Beleaguered would-be Ivory Coast President Alassane Ouattara yesterday urged the Ivorian people to rise up in a campaign of civil disobedience against defiant strongman Laurent Gbagbo.

In a statement issued from the hotel where it survives behind a wall of UN peacekeepers, Mr Ouattara’s camp accused Mr Gbagbo’s loyalist security forces of murdering scores of civilians in overnight death squad raids.

Mr Gbagbo, meanwhile, appeared determined to resist a barrage of international criticism, as the United Nations defended its hard-pressed peacekeepers and threatened to impose new sanctions on the 65-year-old’s regime.

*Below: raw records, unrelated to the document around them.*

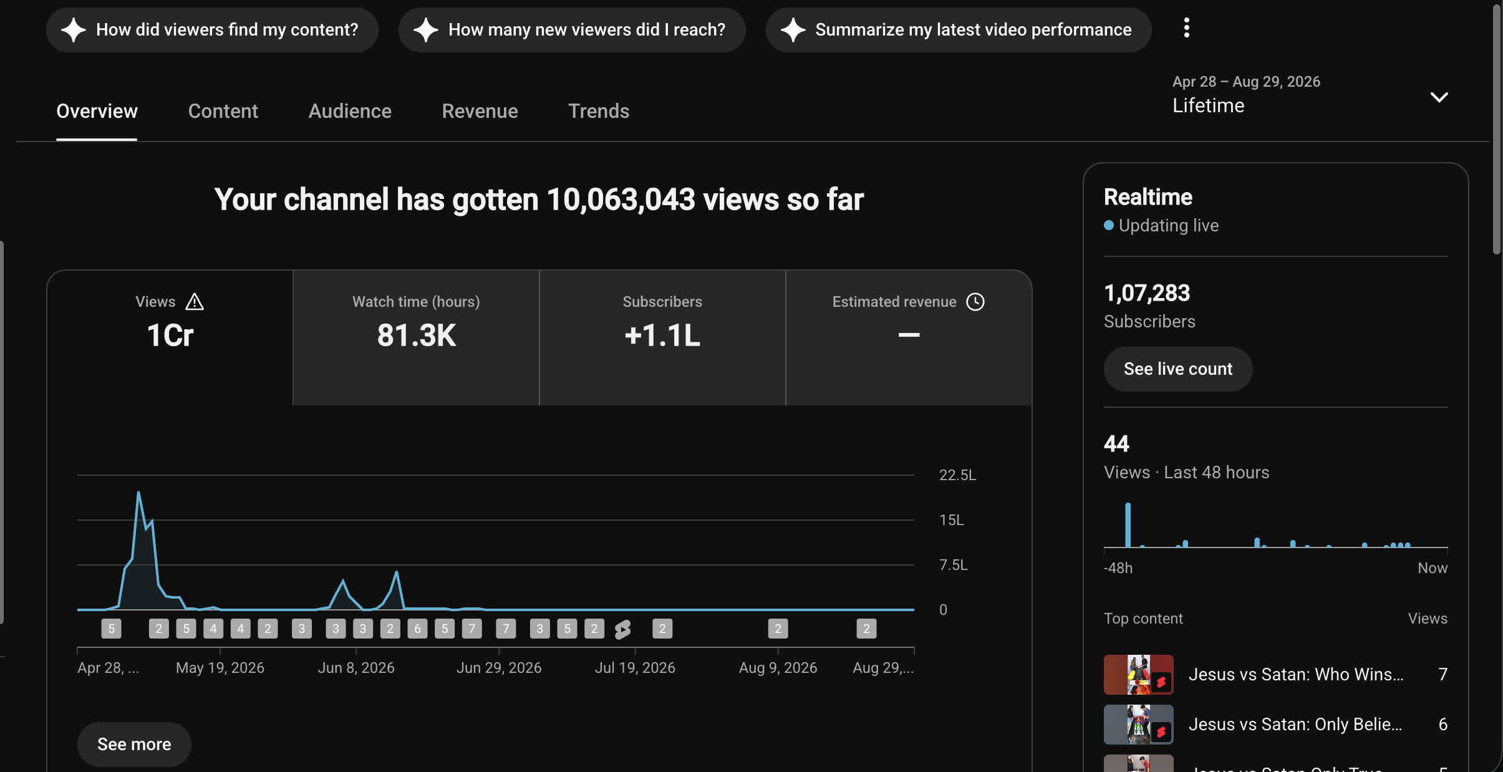Screen dimensions: 1503x772
Task: Select the Watch time (hours) metric card
Action: [x=416, y=337]
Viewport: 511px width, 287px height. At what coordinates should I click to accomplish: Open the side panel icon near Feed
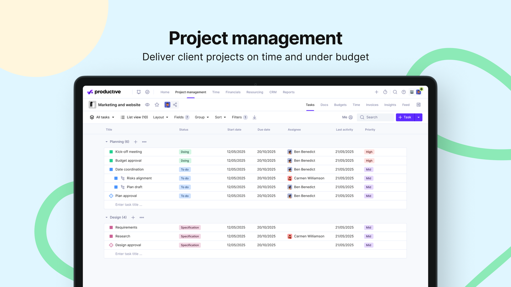click(418, 105)
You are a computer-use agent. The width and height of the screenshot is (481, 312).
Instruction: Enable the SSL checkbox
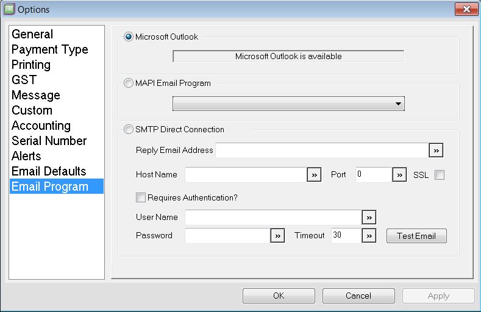[x=440, y=175]
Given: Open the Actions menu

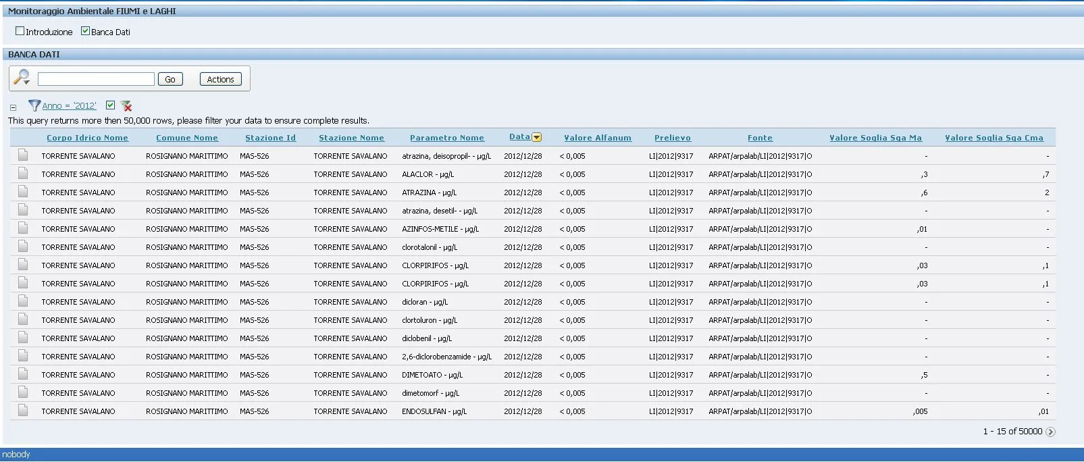Looking at the screenshot, I should tap(220, 79).
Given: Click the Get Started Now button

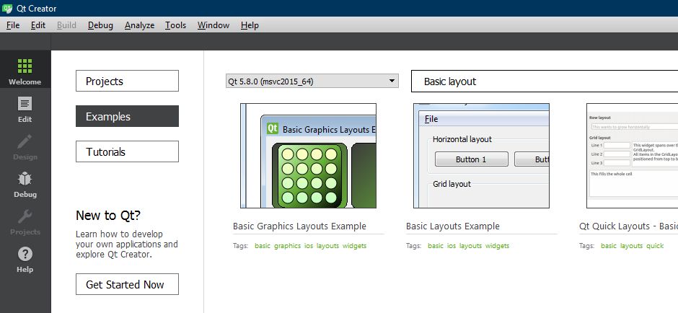Looking at the screenshot, I should click(127, 284).
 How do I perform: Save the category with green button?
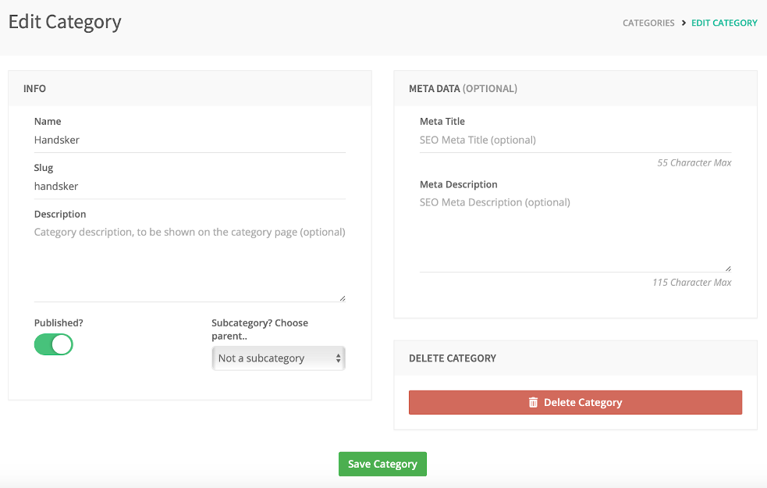[x=382, y=464]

Mr Gbagbo and Mr Ouattara both claim to have won last month’s Ivorian presidential election, but UN poll monitors and most world powers have now recognised the challenger as president and have demanded the incumbent step down.

On Saturday, a furious Mr Gbagbo ordered the United Nations’ 10,000-strong UNOCI peacekeeping force out of the country, accusing it of arming former rebel fighters now loyal to Mr Ouattara and of rigging the election.

But the United Nations was unimpressed, and the Security Council voted on Monday to renew the force’s mandate, after hearing reports that Mr Gbagbo’s forces have been involved in “massive” human rights abuses.

At the same time, the European Union slapped visa bans on Mr Gbagbo, both of his wives and 16 senior presidential advisers and military officers, while the White House said it was preparing new action against him.

And yesterday, Washington banned dozens of Mr Gbagbo associates and Mr Gbagho himself from travelling to the United States, reinforcing its demand that he step down.

Mr Gbagbo’s interior minister, Emile Guirieoulou, dismissed charges of rights abuses on Monday, telling reporters: “We demand UNOCI leaves. The rest is just a diversion. It shouldn’t act against our will on our territory.

“If it chooses to talk to people other than the authorities, it puts itself in a position of revolt, and will be dealt with accordingly,” he warned. Mr Ouattara’s choice for Prime Minister, the leader of the “New Forces” rebel movement Guillaume Soro, accused Mr Gbagbo’s security forces – which he said are backed by Liberian mercenaries – of deploying death squads.

“To date, we’ve counted almost 200 dead and 1,000 wounded by gunfire, 40 disappearances and 732 arrests. Worse, women have been beaten, stripped, assaulted and raped,” he alleged.